### [What to produce]
Restate word for word only the lines from the one with "You are a computer-use agent. Screen" through the end of the records; no pictures belong in the copy.

### [Source material]
━━━━━━━━
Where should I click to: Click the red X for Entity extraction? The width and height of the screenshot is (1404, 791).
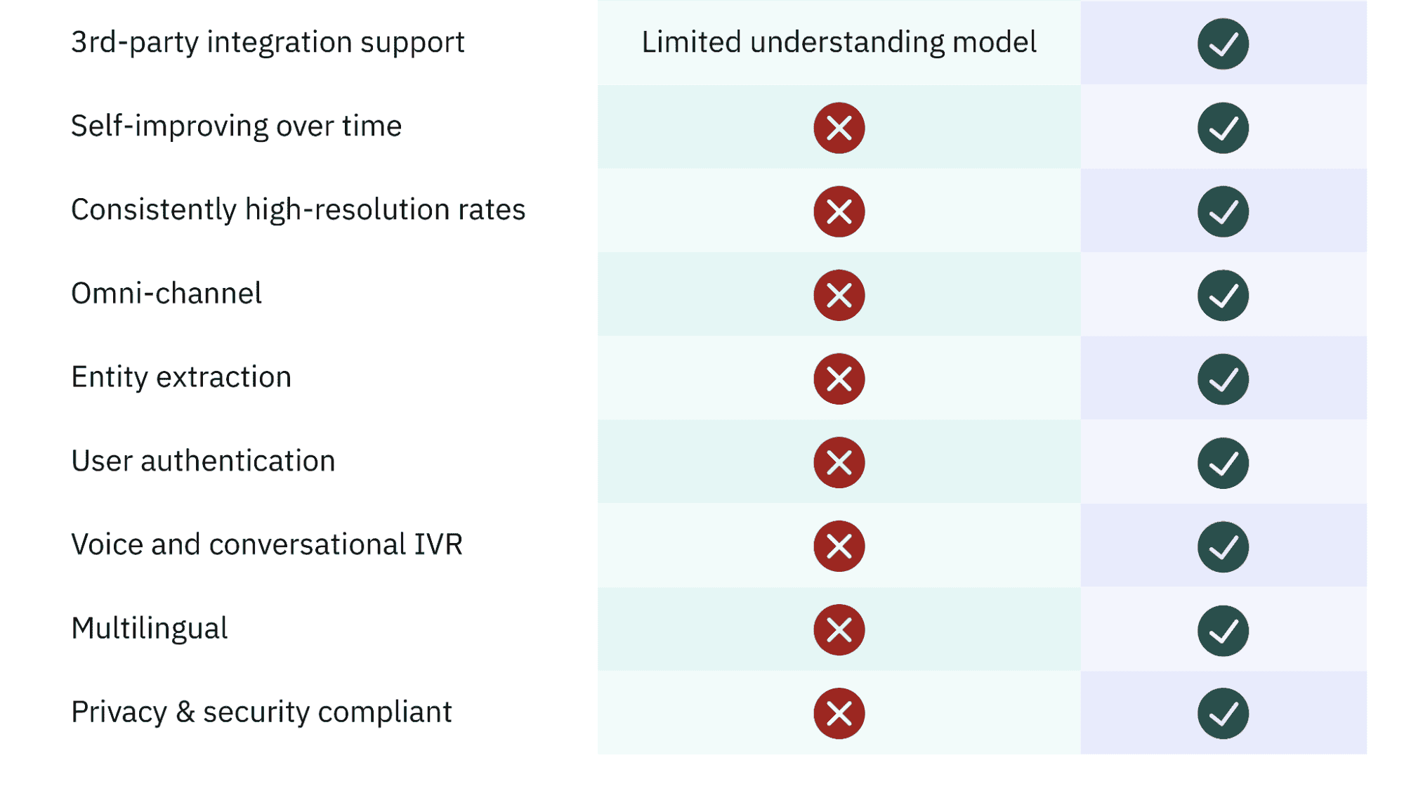(839, 379)
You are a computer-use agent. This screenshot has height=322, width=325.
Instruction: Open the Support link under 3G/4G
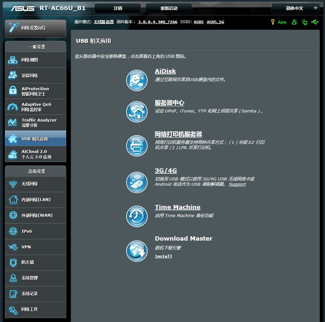point(237,184)

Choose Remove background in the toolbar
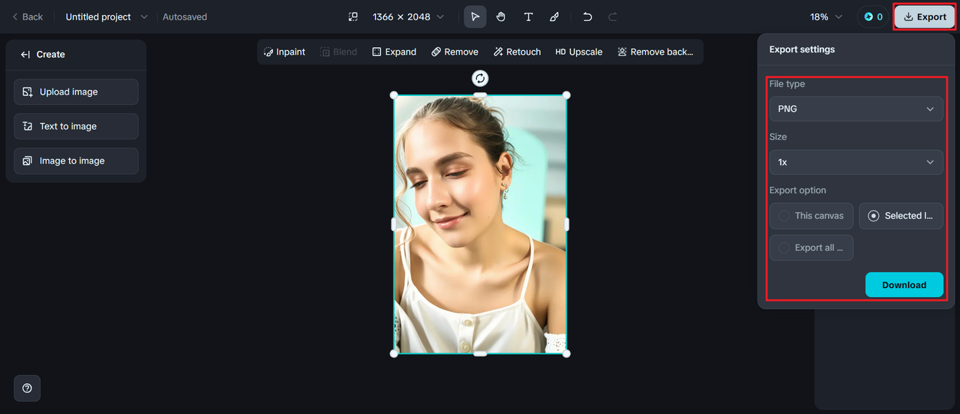[x=655, y=52]
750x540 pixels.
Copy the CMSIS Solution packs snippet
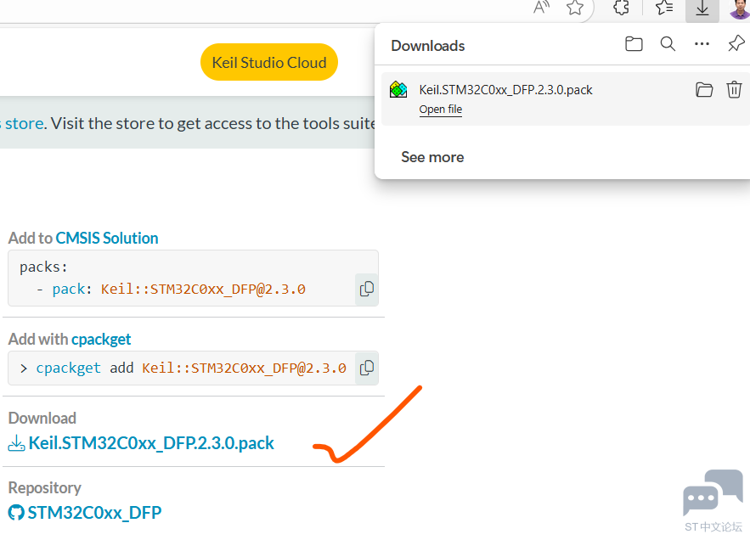click(x=366, y=289)
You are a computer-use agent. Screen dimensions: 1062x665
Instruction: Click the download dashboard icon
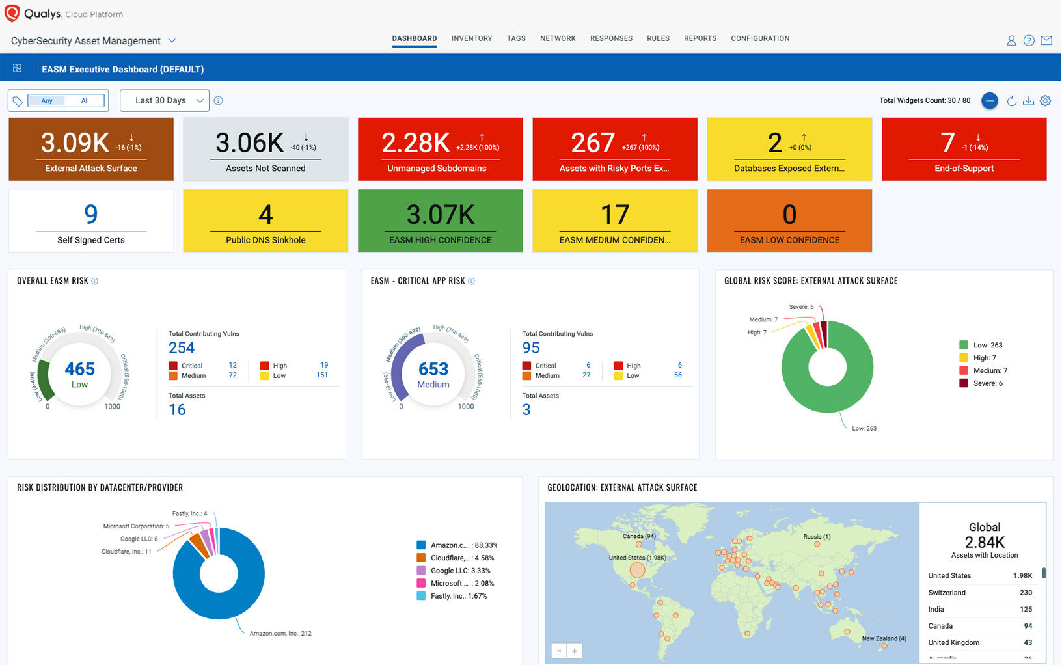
━━━━━━━━
### [Worked solution]
You are a computer-use agent. Screen dimensions: 1062x665
Instruction: Click the download dashboard icon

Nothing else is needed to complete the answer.